チャンピオンズリーグ(CL)王者レアル・マドリーとヨーロッパリーグ(EL)王者フランクフルトの対戦。マドリーはアンチェロッティ監督が公言していた通り、昨季CL優勝の中心メンバー、もっと言えば決勝と同じスタメンを起用した(GKクルトワ、DFカルバハル、ミリトン、アラバ、メンディ、MFモドリッチ、カセミロ、クロース、FWバルベルデ、ベンゼマ、ヴィニシウス)。対するフランクフルトは3-4-3のシステムを採用し、鎌田は左ウィングで起用されている。
試合はマドリーがボールを保持して、フランクフルトが堅守速攻で対応する予想通りの展開に。フランクフルトの統率が取れた守備は相変わらず素晴らしく、ライン間をしっかりと狭めてモドリッチやベンゼマにプレーするスペースを与えない。マドリーが望んでいたような試合運びを許さず、攻めては逆のライン間で鎌田がトランジションの起点となった。
そうした中で14分、フランクフルトが、鎌田が決定機を迎えた。速攻の流れで、日本人MFはフリーでペナルティーエリア内左に侵入して左足でシュート。だがしかし、フィニッシュの判断が少しだけ遅れたこともあって、これはクルトワの好セーブの餌食となっている。対するマドリーは17分にようやく決定機を手にし、バルベルデのグラウンダーのクロスにヴィニシウスが右足で合わせたものの、こちらはボールが枠に入る前にトゥタのクリアに遭った。

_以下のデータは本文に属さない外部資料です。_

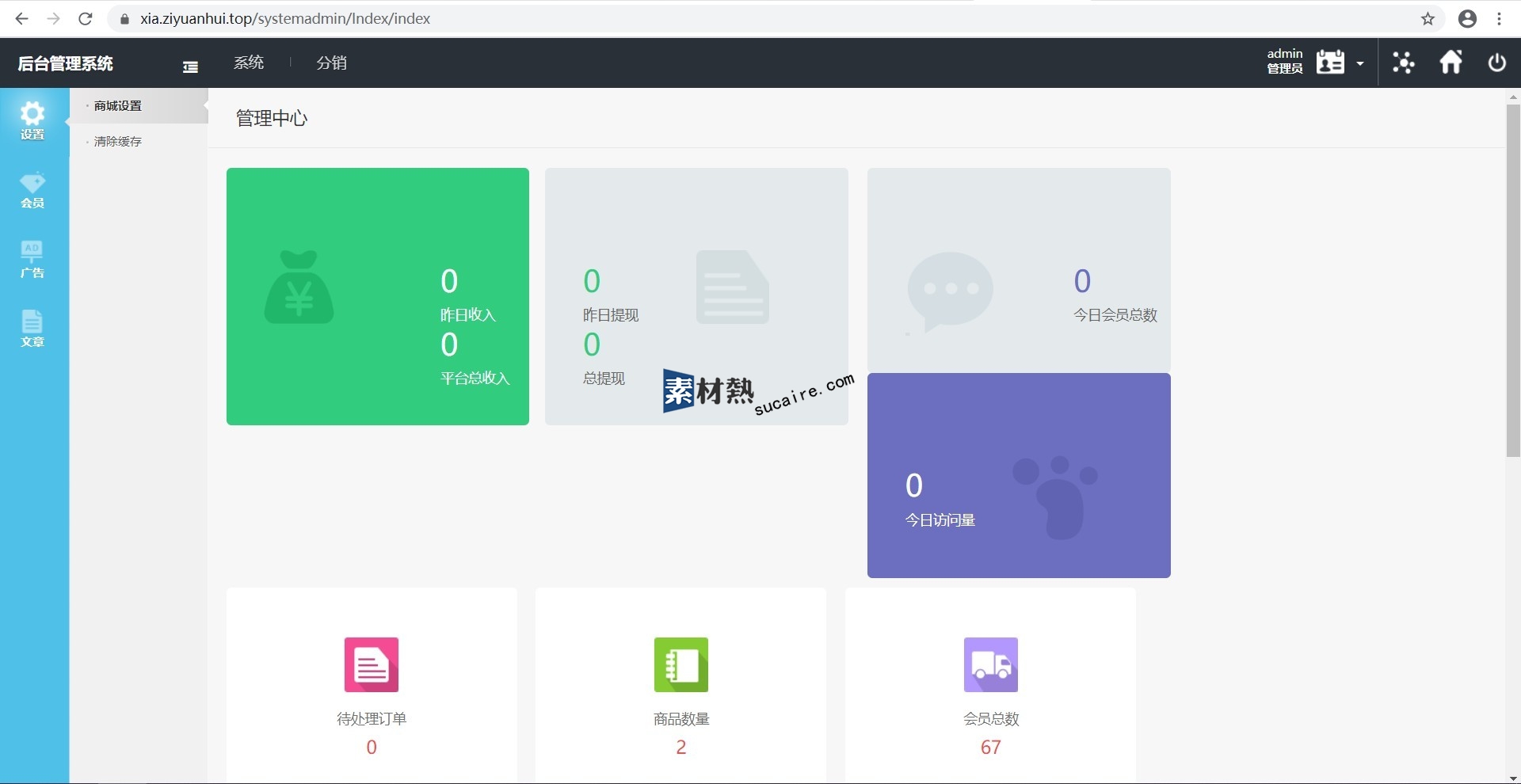Click the home icon in top bar
Viewport: 1521px width, 784px height.
[x=1450, y=63]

マドリーはその後も、モドリッチが不自由を強いられて攻めあぐねる状況が続いた。が、昨季奇跡の連続逆転劇を演じたチームは、やはり数少ないチャンスをモノにしてしまう。37分、ヴィニシウスがベンゼマとの連係からペナルティーエリア内に侵入。対角線上のシュートはGKトラップに阻まれたが、その直後のCKでベンゼマ、ミリトンと頭でボールをつなぎ、最後にアラバが足で枠内に押し込んで先制に成功している。前半は、マドリーの1点リードで終了した。

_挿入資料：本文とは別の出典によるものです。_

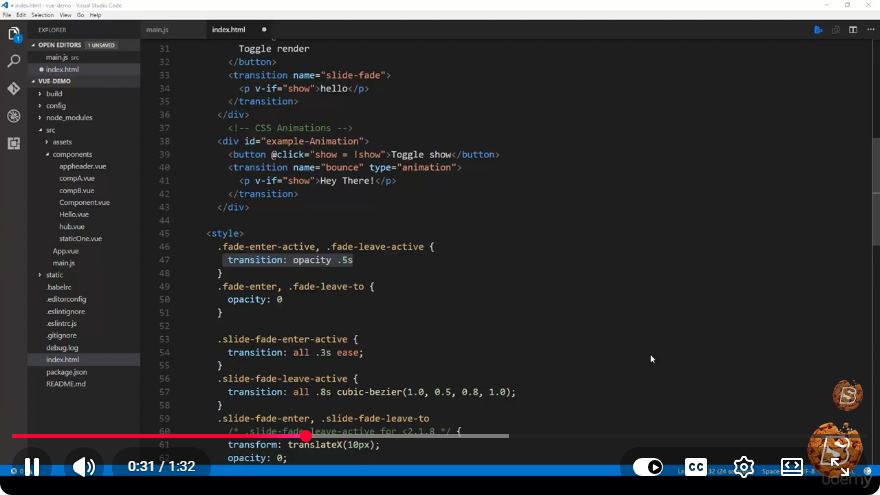This screenshot has height=495, width=880.
Task: Open Hello.vue file in explorer
Action: (x=74, y=214)
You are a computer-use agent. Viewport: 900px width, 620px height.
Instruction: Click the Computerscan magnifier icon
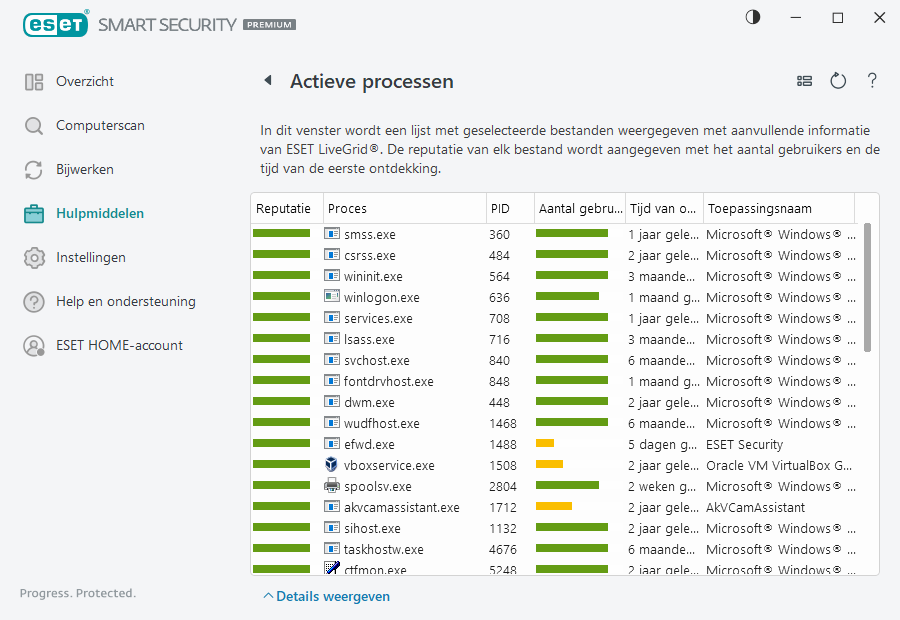pos(34,126)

迎えた後半は、フランクフルトが前に出る必要が生じたことで、マドリーが前半に手にはなかったスペースを得ることに。こうしてモドリッチが輝けるようになったマドリーはヴィニシウス、カセミロと次々にフランクフルゴールに襲いかかり、そして64分にエースのベンゼマが追加点を決めた。ヴィニシウスが後方からのロングボールに反応して左サイドを突破。折り返されたボールにベンゼマが右足で合わせてトラップを破っている。今季マルセロに代わり主将となったベンゼマは、これが2009年に加入したマドリーでの324得点目(606試合)。クラブ歴代得点ランクでラウール(741試合で達成)を抜き去り、単独2位となった(1位はクリスティアーノ・ロナウドの438試合450得点)。
リードを2点に広げたアンチェロッティ監督は、66分にモドリッチをヴィニシウス、74分にバルベルデをカマヴィンガに代える。その後はゲッツェらを投入したフランクフルトが攻め続ける展開となったが、リュディガーとチュアメニの新戦力も投入したマドリーは1点を返すことも許さず。結局、フランクフルトは2点ビハインドのまま試合終了のホイッスルを聞き、CL王者マドリーが6年ぶり通算5回目となる欧州スーパーチャンピオンに輝いている。